* _DIRECTIONS_:
Please repeat the lines of the listing below, starting with the line that contains "You are a GUI" and going on through the end of the listing. Leave the pictures out of your answer.

Data on locating visible targets
++++++
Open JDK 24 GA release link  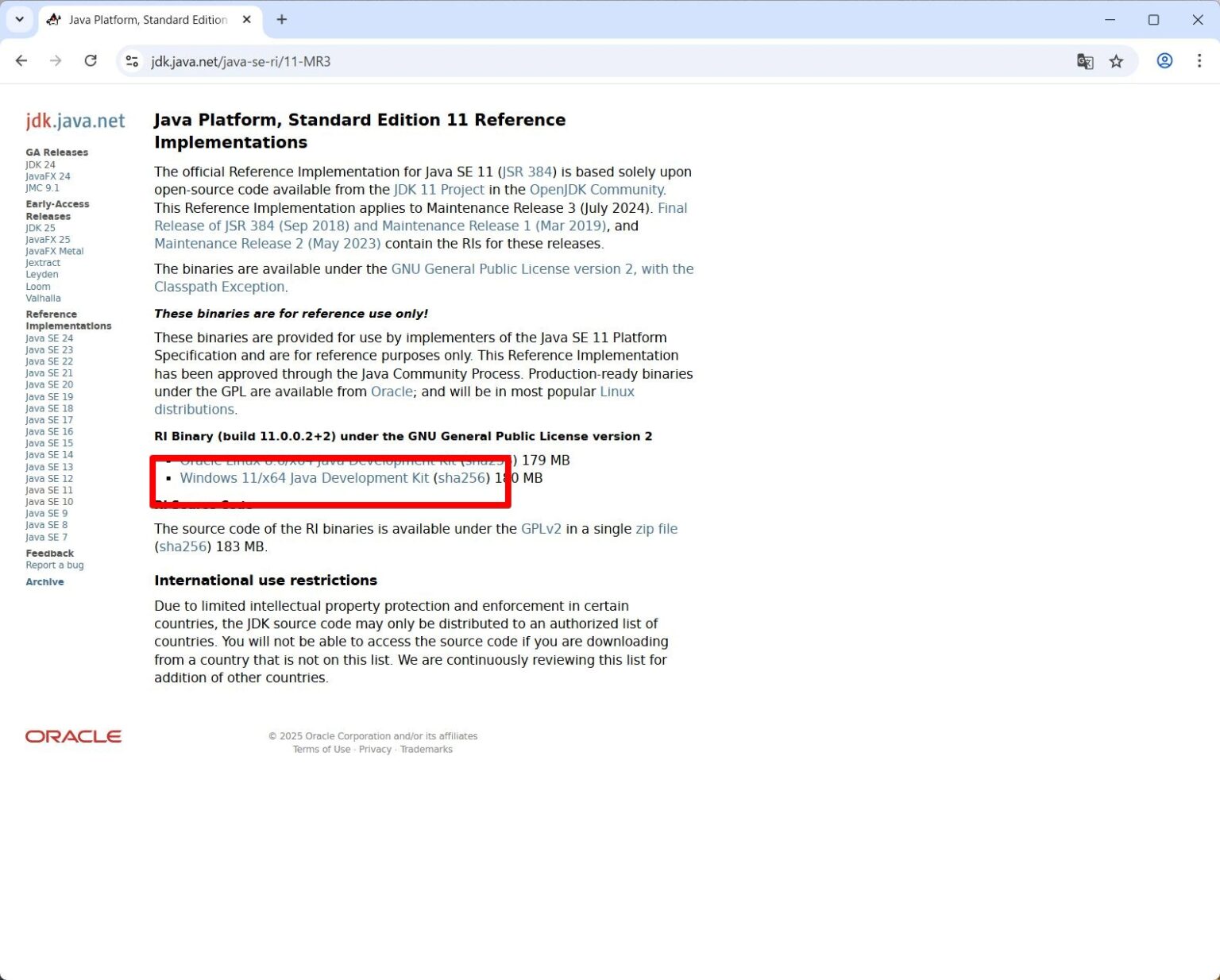point(41,165)
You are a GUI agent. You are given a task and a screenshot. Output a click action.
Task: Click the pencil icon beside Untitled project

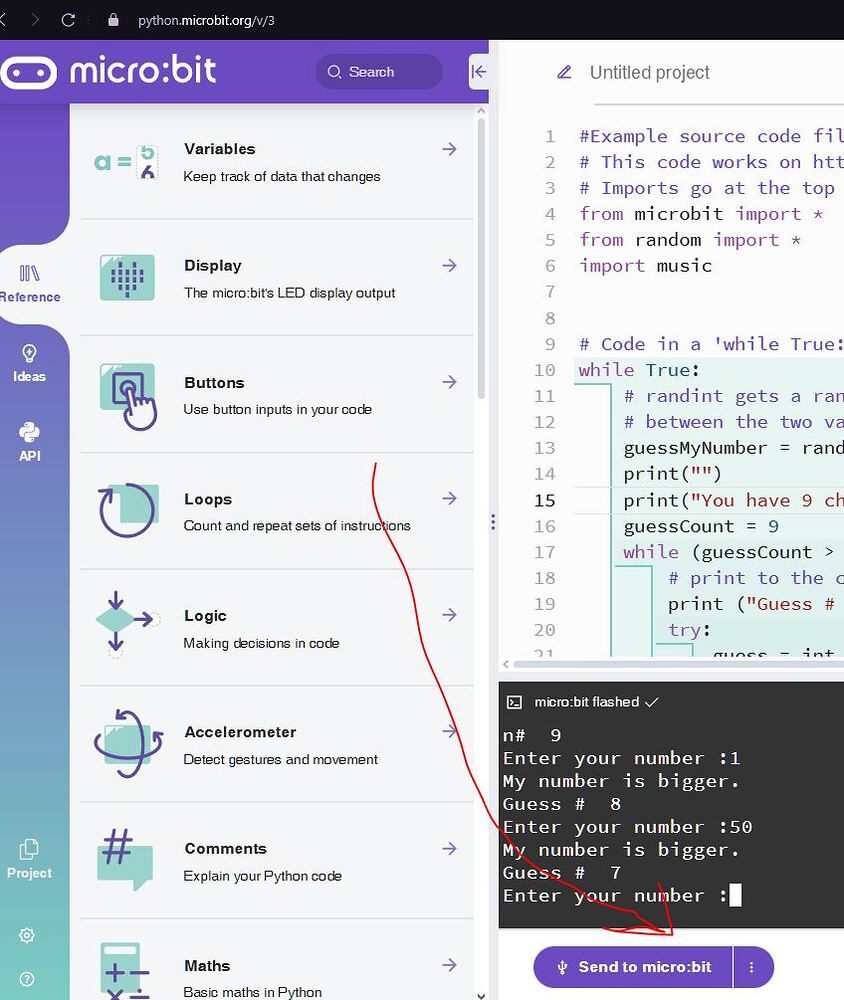[x=564, y=72]
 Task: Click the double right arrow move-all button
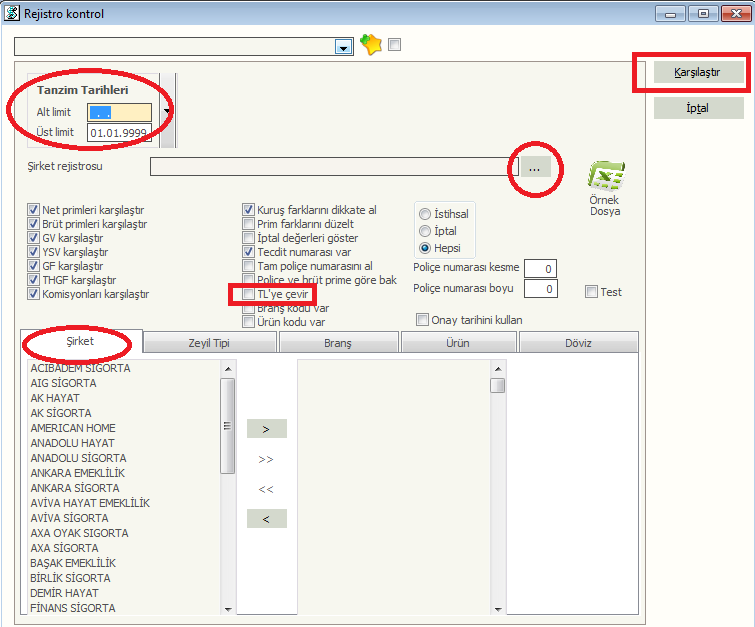[x=266, y=459]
++++++
* _TASK ANSWER_:
You are a GUI agent. You are given a task and a screenshot. Output a click action.
Task: Click the pencil icon beside Untitled project

[x=564, y=72]
 Task: Click the double right arrow move-all button
[x=266, y=459]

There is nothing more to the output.